A decade ago politicians genuinely didn’t know much about the internet so most of the laws were terribly ill informed good ideas. The new sweep of internet legislation like chat control, age verification and banning of vpns are much more dangerous because those pushing know exactly what they are doing.


Exactly this. I do not think this is a case of Hanlon's razor. Assuming incompetence or stupidity of the government officials trying to push for is very dangerous.

(Great username, btw, SirHumphrey)


By M series and amd strix halo. You don't actually need a gpu, if the manufacturer knows that the use case will be running transformer models a more specialized NPU coupled with higher memory bandwidth of on the package RAM.

This will not result in locally running SOTA sized models, but it could result in a percentage of people running 100B - 200B models, which are large enough to do some useful things.


Those also contain powerful GPUs. Maybe I oversimplified but I considered them.

More importantly, it costs a lot of money to get that high bus width before you even add the memory. There is no way things like M pro and strix halo take over the mainstream in the next few years.

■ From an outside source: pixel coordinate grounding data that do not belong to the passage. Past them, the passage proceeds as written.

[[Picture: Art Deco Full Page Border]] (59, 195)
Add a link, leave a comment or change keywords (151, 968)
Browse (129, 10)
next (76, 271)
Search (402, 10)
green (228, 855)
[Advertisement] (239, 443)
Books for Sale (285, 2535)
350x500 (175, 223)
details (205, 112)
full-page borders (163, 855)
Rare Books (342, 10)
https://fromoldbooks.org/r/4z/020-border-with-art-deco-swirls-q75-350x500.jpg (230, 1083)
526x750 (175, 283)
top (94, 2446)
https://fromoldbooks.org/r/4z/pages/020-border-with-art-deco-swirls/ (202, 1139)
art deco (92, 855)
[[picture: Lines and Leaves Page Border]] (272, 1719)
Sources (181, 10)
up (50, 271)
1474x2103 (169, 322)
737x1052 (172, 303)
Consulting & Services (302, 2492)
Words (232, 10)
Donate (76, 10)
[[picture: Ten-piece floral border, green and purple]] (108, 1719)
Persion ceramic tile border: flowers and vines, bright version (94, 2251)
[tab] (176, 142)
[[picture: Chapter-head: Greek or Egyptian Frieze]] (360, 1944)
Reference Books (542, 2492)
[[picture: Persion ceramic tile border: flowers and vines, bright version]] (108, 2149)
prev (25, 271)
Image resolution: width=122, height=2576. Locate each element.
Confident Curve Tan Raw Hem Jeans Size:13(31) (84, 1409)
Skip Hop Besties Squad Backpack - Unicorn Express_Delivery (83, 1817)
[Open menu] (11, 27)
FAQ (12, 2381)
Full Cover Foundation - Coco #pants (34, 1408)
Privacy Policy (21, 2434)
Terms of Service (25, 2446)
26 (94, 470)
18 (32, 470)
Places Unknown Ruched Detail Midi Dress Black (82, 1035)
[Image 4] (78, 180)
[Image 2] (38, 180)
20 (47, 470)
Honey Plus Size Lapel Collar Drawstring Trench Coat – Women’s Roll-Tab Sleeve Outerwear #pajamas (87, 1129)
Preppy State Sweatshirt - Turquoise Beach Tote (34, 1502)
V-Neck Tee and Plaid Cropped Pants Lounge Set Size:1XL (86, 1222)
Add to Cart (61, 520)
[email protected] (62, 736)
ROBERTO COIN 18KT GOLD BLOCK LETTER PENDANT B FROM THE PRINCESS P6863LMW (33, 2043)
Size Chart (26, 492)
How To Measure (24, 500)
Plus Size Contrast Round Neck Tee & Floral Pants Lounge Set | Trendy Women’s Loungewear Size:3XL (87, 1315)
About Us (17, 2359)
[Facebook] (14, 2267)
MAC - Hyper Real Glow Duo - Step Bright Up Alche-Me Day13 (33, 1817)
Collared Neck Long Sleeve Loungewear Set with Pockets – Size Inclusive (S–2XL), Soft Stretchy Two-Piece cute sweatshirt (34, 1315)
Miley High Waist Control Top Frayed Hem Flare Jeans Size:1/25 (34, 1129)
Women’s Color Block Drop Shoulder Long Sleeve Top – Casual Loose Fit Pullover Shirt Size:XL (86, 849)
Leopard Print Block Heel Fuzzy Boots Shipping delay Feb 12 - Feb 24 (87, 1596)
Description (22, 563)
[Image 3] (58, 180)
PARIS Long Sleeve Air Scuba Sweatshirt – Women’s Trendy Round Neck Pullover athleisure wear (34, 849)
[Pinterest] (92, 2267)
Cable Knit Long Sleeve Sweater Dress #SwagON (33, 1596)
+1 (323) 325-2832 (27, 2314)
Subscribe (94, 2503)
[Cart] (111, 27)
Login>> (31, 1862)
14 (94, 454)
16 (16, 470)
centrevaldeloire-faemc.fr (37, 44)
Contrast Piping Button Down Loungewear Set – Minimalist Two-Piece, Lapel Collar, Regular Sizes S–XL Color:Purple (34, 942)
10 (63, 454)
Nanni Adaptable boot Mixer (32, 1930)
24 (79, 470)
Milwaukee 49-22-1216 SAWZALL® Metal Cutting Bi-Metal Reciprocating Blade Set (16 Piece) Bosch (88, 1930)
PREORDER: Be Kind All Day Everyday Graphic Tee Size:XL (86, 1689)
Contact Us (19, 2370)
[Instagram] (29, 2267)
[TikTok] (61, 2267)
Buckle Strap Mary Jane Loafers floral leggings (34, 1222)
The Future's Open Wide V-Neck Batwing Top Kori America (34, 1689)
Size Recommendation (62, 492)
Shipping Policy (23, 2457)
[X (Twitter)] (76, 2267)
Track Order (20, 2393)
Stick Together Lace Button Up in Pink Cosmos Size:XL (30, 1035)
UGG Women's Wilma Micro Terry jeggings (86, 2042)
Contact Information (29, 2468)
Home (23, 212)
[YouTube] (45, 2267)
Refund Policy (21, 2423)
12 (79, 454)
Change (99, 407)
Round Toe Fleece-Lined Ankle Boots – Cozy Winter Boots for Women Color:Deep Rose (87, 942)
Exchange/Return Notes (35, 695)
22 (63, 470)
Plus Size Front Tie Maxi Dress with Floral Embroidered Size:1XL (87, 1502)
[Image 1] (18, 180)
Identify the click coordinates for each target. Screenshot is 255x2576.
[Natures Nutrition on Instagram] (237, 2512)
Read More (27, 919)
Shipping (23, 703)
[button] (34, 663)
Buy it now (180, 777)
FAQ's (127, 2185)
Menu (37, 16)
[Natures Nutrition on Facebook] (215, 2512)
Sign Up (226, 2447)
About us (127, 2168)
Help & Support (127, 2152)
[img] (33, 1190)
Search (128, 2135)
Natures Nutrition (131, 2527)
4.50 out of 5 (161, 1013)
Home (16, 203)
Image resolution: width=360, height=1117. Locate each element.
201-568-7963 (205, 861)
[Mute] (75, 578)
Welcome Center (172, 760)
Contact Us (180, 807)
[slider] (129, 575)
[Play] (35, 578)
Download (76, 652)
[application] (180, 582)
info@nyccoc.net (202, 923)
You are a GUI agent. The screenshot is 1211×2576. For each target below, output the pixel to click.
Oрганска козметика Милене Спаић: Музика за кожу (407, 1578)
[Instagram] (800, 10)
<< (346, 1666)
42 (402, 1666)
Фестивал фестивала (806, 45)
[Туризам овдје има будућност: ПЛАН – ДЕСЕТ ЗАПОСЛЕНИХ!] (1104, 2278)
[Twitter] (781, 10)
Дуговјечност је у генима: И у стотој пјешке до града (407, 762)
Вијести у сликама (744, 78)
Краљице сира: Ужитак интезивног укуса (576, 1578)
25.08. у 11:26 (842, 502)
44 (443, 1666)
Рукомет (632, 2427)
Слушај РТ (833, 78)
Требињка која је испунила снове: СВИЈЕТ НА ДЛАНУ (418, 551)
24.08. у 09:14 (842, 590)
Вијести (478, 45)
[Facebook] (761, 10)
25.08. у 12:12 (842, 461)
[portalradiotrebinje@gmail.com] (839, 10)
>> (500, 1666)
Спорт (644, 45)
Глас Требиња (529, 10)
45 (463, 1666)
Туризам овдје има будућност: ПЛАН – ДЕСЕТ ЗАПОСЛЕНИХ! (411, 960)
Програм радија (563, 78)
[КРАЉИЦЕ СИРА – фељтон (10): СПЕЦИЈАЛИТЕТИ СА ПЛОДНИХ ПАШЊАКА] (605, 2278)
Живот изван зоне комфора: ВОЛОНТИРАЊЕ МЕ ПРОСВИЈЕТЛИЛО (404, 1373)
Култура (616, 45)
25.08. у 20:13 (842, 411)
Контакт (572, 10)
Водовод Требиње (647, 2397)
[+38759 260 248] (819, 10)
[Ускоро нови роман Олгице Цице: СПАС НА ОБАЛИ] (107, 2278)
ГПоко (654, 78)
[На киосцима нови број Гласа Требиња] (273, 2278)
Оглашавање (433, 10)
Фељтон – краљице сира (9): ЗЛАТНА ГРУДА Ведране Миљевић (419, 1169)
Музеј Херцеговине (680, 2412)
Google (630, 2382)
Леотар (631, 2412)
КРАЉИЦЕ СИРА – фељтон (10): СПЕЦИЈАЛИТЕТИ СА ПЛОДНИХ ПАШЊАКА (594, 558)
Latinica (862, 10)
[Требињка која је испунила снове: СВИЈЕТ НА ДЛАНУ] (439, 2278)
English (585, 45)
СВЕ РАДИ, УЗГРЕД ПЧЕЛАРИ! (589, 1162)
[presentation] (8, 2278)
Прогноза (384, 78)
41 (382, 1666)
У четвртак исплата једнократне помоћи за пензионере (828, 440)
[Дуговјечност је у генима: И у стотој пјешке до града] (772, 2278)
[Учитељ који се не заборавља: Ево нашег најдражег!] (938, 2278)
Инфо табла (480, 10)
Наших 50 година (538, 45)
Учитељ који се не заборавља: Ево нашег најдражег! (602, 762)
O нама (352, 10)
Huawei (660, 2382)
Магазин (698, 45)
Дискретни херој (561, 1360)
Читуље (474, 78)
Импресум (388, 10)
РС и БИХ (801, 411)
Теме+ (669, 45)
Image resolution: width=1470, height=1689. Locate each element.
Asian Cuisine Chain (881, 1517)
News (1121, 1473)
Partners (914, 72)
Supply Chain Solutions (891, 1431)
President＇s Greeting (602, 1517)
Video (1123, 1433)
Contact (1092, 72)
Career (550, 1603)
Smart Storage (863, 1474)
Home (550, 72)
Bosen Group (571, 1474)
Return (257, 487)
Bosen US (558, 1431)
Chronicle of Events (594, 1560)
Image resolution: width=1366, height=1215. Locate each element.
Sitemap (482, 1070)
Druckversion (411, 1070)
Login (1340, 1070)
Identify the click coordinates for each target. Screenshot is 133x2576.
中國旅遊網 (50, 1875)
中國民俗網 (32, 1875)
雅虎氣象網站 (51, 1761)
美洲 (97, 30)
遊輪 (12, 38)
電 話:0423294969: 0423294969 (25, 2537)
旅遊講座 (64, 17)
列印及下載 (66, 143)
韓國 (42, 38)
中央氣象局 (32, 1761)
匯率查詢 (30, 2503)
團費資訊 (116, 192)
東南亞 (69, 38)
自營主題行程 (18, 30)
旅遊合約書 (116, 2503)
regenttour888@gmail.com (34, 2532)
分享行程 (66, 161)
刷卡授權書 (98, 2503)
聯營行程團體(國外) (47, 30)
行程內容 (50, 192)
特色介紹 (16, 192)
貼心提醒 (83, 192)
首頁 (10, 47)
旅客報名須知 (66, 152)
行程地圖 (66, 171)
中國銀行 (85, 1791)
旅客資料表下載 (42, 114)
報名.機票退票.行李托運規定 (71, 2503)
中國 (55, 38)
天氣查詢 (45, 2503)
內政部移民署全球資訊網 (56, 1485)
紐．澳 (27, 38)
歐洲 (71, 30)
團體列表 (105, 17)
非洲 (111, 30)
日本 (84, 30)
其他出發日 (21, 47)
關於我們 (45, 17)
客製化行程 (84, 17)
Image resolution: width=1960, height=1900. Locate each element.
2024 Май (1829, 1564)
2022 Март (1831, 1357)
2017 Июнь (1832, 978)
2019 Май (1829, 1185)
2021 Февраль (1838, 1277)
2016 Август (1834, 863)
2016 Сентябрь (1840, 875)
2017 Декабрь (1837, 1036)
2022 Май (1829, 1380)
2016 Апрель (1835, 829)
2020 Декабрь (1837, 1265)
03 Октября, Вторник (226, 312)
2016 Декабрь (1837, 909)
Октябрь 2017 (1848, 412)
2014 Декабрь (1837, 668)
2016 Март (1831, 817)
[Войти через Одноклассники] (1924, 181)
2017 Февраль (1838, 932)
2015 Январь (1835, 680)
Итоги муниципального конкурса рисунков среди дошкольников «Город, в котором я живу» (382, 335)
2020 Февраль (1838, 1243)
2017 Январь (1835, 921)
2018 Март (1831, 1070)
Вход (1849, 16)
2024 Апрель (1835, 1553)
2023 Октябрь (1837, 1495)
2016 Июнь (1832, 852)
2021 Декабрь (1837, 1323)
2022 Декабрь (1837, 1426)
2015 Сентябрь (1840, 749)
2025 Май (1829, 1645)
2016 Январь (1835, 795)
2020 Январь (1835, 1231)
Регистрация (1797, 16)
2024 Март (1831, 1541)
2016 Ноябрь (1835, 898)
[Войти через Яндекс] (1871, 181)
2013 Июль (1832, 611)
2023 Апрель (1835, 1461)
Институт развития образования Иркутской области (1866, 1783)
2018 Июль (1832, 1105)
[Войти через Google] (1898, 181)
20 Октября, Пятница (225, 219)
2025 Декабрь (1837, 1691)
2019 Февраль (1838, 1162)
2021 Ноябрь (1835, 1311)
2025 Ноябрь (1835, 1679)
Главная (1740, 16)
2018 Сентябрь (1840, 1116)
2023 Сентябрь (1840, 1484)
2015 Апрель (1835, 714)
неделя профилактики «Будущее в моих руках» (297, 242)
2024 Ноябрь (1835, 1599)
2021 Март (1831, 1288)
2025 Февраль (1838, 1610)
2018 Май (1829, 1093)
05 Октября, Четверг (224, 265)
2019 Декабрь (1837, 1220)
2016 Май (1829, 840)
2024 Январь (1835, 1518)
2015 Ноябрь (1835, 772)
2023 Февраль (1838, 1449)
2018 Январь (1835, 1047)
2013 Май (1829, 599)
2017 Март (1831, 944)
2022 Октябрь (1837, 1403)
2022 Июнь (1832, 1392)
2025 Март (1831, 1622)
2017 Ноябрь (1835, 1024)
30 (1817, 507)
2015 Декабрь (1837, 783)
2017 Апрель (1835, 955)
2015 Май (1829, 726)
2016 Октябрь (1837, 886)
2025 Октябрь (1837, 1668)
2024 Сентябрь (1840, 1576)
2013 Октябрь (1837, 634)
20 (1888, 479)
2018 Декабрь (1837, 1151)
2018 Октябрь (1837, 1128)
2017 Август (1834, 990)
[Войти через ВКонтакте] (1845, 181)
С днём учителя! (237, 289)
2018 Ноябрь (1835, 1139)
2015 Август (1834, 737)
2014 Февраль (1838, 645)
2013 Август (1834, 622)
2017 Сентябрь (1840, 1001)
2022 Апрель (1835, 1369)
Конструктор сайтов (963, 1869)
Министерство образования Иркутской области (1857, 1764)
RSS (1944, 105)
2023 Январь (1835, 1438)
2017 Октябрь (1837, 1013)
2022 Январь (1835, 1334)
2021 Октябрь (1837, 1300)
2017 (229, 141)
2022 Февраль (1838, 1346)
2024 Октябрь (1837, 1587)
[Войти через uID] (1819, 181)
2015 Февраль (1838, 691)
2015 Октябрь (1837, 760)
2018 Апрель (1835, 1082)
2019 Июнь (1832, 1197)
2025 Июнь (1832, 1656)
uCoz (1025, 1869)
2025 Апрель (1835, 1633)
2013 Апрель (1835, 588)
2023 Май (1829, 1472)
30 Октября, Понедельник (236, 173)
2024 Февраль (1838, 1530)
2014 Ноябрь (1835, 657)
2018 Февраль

I use it a lot more now I know it's done locally.

I can’t guess how old they are but there is some sense in doing that if you think about it like math exercises. It makes for terrible prose but the only way to get the ability to write more complicated sentences is to practice writing them, even when they are not necessary.

The problem is that teachers stop pushing complexity for complexity’s sake way to late.


Until China sees it valuable to fund open weights SOTA-ish models, even the winner might struggle. There is very little capture - protocols are mostly standard so models are mostly interchangeable and if you are trying to raise prices enough to break even on the whole operation, somebody else can probably profitably run inference cheaper.


"commoditize your complements" and all that.

"oh look, with open weights now everyone can run this quadrillion param 'superintelligent' model. but what's that? only we have the power capacity and cheap $/W to actually serve it? funny thing...!"


You could always try to corner the hardware market so even though those open models exist, running them might get extremely costly ;)


I would run something like that if it would exist - illumos zones sound quite appealing as does a more native support for ZFS.